(Collected data entries)
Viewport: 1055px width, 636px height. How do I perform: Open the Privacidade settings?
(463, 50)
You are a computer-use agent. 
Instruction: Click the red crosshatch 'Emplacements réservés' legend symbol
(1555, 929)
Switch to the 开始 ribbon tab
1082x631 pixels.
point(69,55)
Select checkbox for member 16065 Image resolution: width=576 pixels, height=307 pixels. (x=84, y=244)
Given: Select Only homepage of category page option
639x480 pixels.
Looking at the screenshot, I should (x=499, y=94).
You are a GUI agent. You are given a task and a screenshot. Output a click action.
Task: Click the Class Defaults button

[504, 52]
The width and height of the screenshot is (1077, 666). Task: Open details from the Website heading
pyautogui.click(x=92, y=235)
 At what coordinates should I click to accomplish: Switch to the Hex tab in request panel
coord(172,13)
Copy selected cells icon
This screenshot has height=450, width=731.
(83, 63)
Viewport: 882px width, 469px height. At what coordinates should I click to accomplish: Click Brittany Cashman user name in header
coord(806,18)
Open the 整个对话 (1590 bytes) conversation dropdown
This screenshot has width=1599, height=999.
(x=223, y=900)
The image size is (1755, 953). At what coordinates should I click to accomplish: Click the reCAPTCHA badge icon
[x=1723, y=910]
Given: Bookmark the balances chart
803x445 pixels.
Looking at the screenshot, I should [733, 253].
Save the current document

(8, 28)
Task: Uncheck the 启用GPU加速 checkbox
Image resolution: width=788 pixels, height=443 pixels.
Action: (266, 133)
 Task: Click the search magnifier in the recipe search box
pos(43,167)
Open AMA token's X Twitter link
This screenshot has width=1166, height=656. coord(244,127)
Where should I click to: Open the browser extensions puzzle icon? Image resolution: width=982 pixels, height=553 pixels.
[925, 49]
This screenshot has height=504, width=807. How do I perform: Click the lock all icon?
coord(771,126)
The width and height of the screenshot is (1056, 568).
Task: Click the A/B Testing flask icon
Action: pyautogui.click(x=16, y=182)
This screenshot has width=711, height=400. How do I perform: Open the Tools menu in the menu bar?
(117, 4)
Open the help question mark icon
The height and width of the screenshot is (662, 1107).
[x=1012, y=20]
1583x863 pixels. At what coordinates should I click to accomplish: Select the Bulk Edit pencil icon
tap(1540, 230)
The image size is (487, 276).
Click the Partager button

## PROBLEM TO WORK ON
What is needed is a verbatim copy of every line in the records above from the one containing "You are a computer-use agent." down to the one containing "The image size is (487, 276).", both included, and nothing more.

## REPLY TO THE EXERCISE
You are a computer-use agent. 
Instruction: Click the red crosshatch 'Emplacements réservés' legend symbol
(1555, 929)
Switch to the 开始 ribbon tab
1082x631 pixels.
point(69,55)
Select checkbox for member 16065 Image resolution: width=576 pixels, height=307 pixels. (x=84, y=244)
Given: Select Only homepage of category page option
639x480 pixels.
Looking at the screenshot, I should (x=499, y=94).
You are a GUI agent. You are given a task and a screenshot. Output a click action.
Task: Click the Class Defaults button

[504, 52]
The width and height of the screenshot is (1077, 666). Task: Open details from the Website heading
pyautogui.click(x=92, y=235)
 At what coordinates should I click to accomplish: Switch to the Hex tab in request panel
coord(172,13)
Copy selected cells icon
This screenshot has height=450, width=731.
(83, 63)
Viewport: 882px width, 469px height. At what coordinates should I click to accomplish: Click Brittany Cashman user name in header
coord(806,18)
Open the 整个对话 (1590 bytes) conversation dropdown
This screenshot has width=1599, height=999.
(x=223, y=900)
The image size is (1755, 953). At what coordinates should I click to accomplish: Click the reCAPTCHA badge icon
[x=1723, y=910]
Given: Bookmark the balances chart
803x445 pixels.
Looking at the screenshot, I should [733, 253].
Save the current document

(8, 28)
Task: Uncheck the 启用GPU加速 checkbox
Image resolution: width=788 pixels, height=443 pixels.
Action: (266, 133)
 Task: Click the search magnifier in the recipe search box
pos(43,167)
Open AMA token's X Twitter link
This screenshot has width=1166, height=656. coord(244,127)
Where should I click to: Open the browser extensions puzzle icon? Image resolution: width=982 pixels, height=553 pixels.
[925, 49]
This screenshot has height=504, width=807. How do I perform: Click the lock all icon?
coord(771,126)
The width and height of the screenshot is (1056, 568).
Task: Click the A/B Testing flask icon
Action: pyautogui.click(x=16, y=182)
This screenshot has width=711, height=400. How do I perform: Open the Tools menu in the menu bar?
(117, 4)
Open the help question mark icon
The height and width of the screenshot is (662, 1107).
[x=1012, y=20]
1583x863 pixels. At what coordinates should I click to accomplish: Select the Bulk Edit pencil icon
tap(1540, 230)
The image size is (487, 276).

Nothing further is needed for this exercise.